Why was I calling him by his given name? I don’t really know. But it was amusing to watch him jump every time I did, and how the Inquisitor’s lips twitched minutely in tandem with it. 

I sat down in a chair of my own, placing the artifact down on the table and smiled genially at the Inquisitor and the few members of her inner circle arrayed around her. 

After a moment, Inquisitor Vail elegantly slid into the chair opposite to me after stealthily poking and prodding it, testing whether it was real. It seems someone had been pranked by an Illusionist one too many times. 

The twig-like man who’d been standing in the back was next to sit down with curiosity and eagerness burning in his eyes. Then, with visible reluctance and a wistful glance towards the flap of the tent where the soldiers were mechanically streaming out of the enclosed space, he sat down too. The last two people, a pair of assassins of some kind, a male and a female respectively, stood behind the Inquisitor. They eyed me, both of their eyes dark and searching, looking for weakness and their bodies coiled up like a spring. Unfortunately for them, their crumpled weapons would be of little help, though both had some smaller sidearms and melee weapons stashed around their bodies. 

“What do you want for returning that artifact?” Inquisitor Vail asked without preamble. 

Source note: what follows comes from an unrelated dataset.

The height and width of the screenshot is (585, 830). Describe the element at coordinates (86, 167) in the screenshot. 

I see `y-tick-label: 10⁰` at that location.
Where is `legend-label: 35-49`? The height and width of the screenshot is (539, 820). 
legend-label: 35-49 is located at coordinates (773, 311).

“Its functions for one,” I said mildly. “Curiosity drove me to come here, but a healthy amount of paranoia never hurt anyone. With the way fate works, this artifact could be a weapon capable of killing me. You unquestionably have many more hidden away in secret vaults, but most of them would take time and soul-crushing bureaucracy to extract from some obtuse order of Space Marine Chapter’s vaults.”

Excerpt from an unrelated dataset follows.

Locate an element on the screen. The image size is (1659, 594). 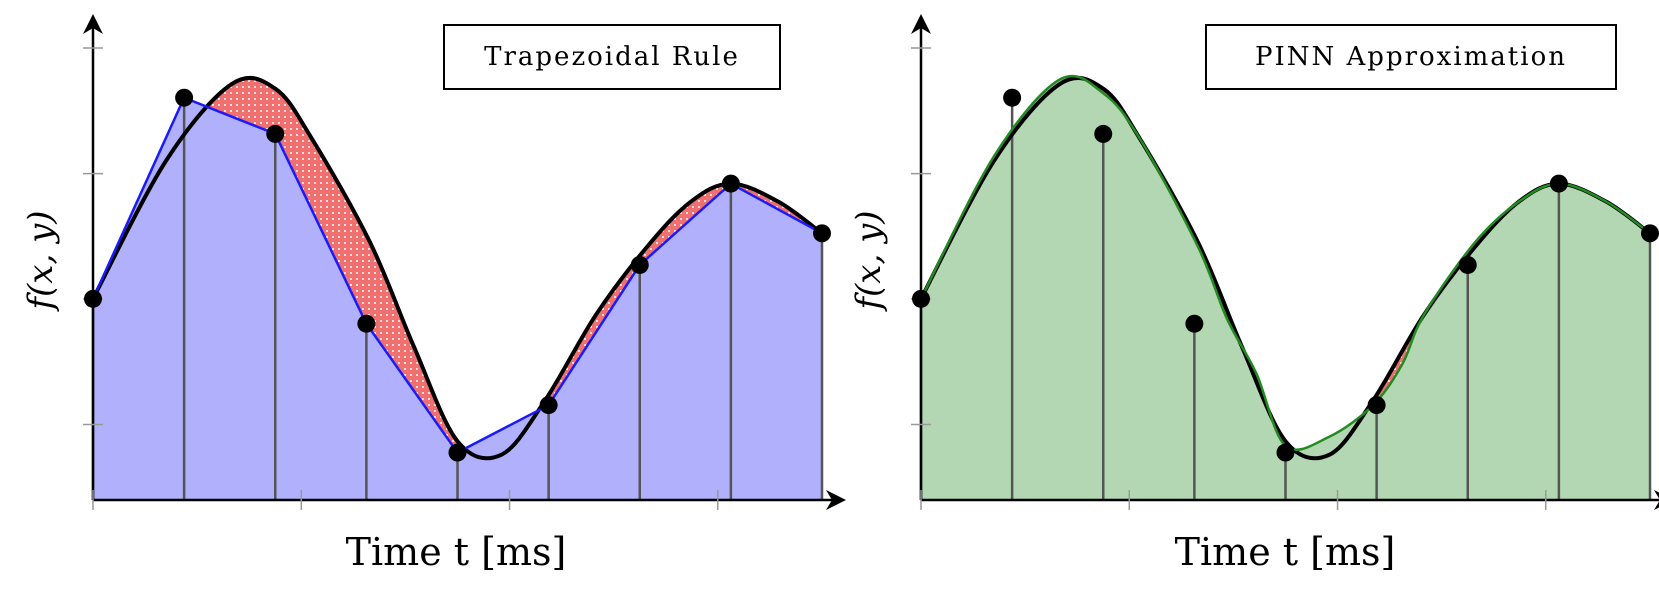
legend-box: Trapezoidal Rule is located at coordinates (612, 57).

“Many things are capable of killing a human,” Vail said. 

“True,” I said, not elaborating as I gave them a humorless smile. “I’ll answer a question of your own truthfully if you give me an answer to my prior question. How does that sound?”

Why do I always resort to this trading of questions when I’m negotiating? I wondered silently. Was it to make up for my shortcomings in a proper negotiation? Because I knew I couldn’t really glean as much as others could from veiled small talk? Or was it just that I liked the simplicity of it? Maybe a bit of both. I’d need decades of experience and tutoring to catch up with people like Inquisitor Vail in diplomacy and duplicity. But I also liked being straightforward, or appearing like I was anyway.

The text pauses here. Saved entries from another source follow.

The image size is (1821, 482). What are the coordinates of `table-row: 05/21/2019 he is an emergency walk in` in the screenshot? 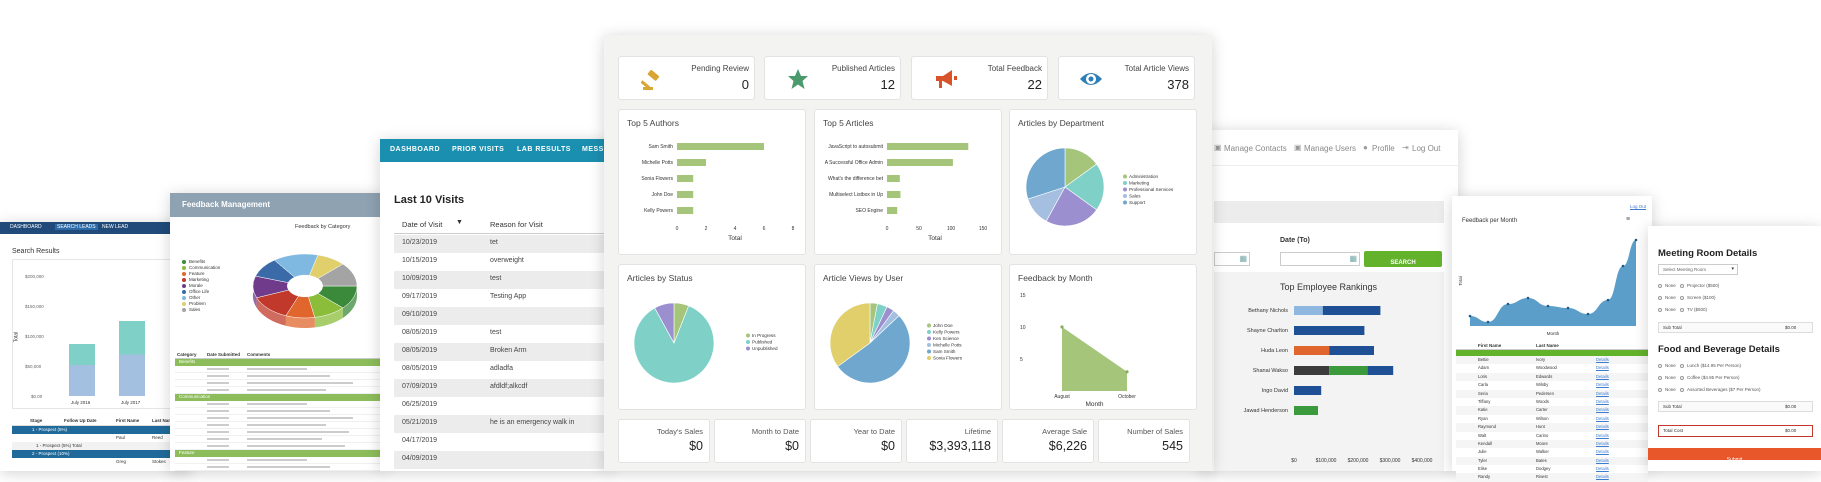 It's located at (502, 424).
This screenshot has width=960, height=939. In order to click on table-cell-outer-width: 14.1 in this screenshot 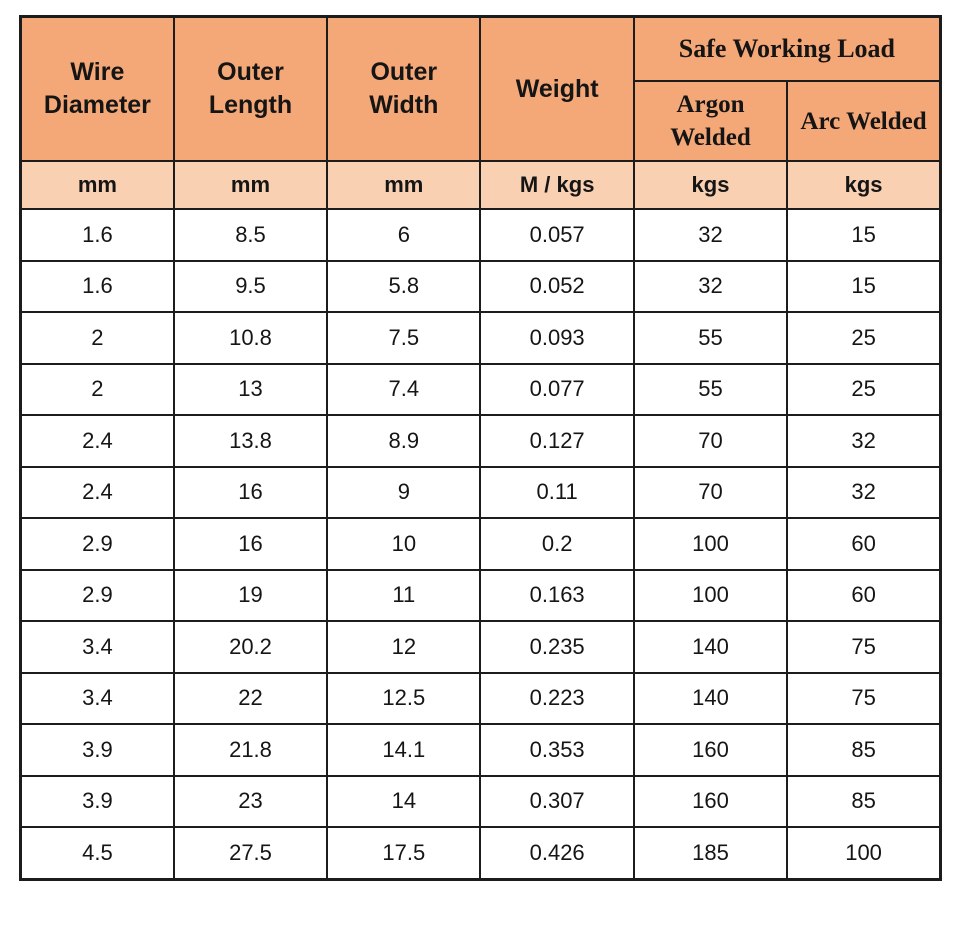, I will do `click(404, 750)`.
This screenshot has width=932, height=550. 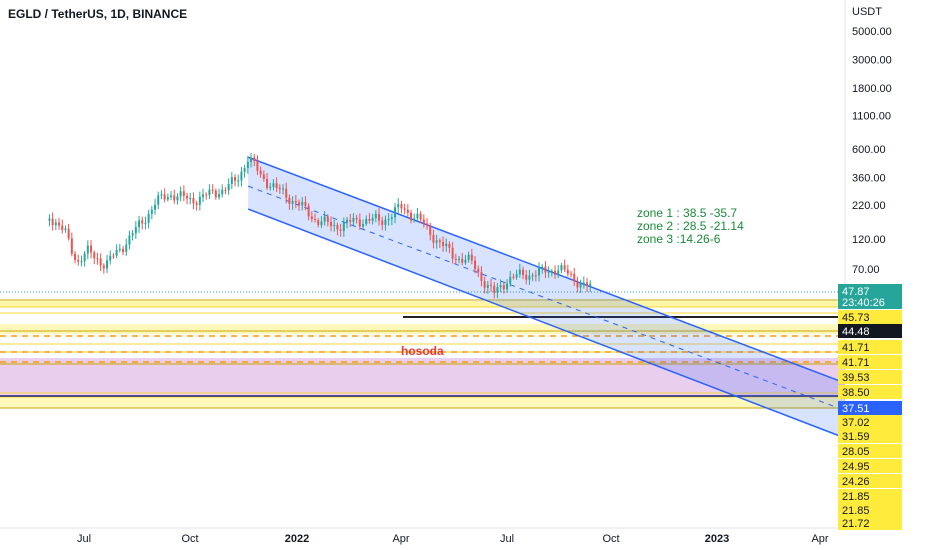 What do you see at coordinates (869, 240) in the screenshot?
I see `y-tick-label: 120.00` at bounding box center [869, 240].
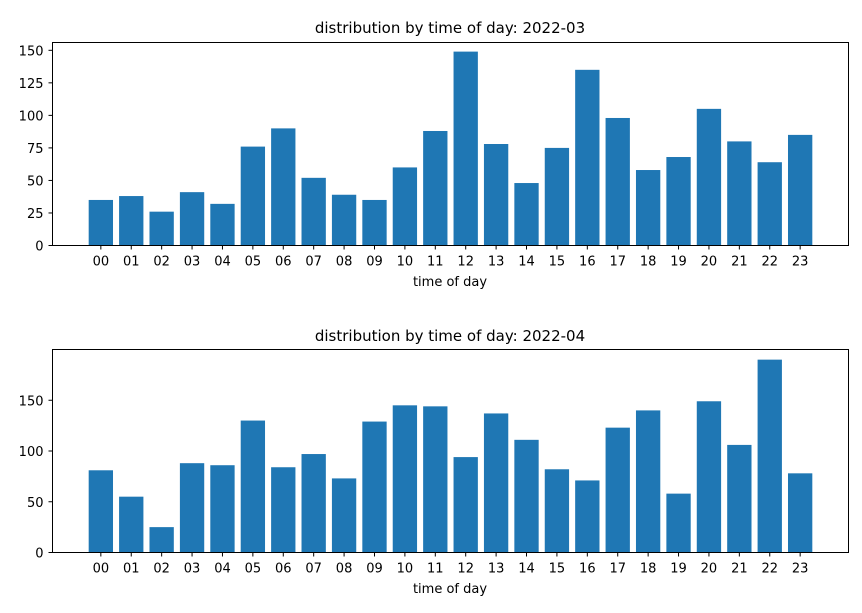  What do you see at coordinates (526, 262) in the screenshot?
I see `x-tick-label: 14` at bounding box center [526, 262].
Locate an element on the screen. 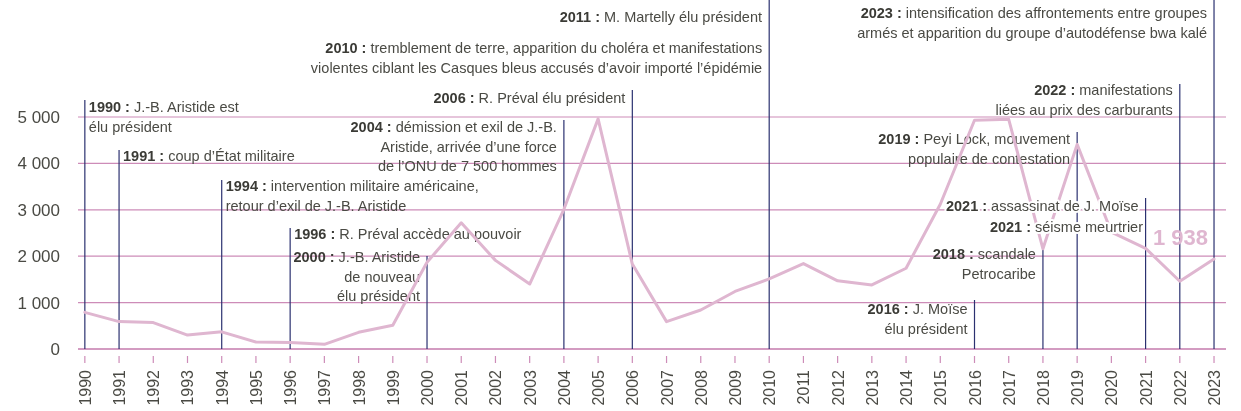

“Very well,” Inquisitor Vail said, nodding hesitantly. “The artifact is supposedly capable of protecting the soul of those who wear and infuse it with their own power.”

“Fascinating,” I mused, my eyes narrowing. What she’d said wasn’t a lie, not quite, but it stank of one. Either a lie by omission, or a half-lie. Curious. What is she hiding that’s worth lying in front of a Psyker who’d shown herself capable of as much as I had? Very curious indeed. “Ask your question.”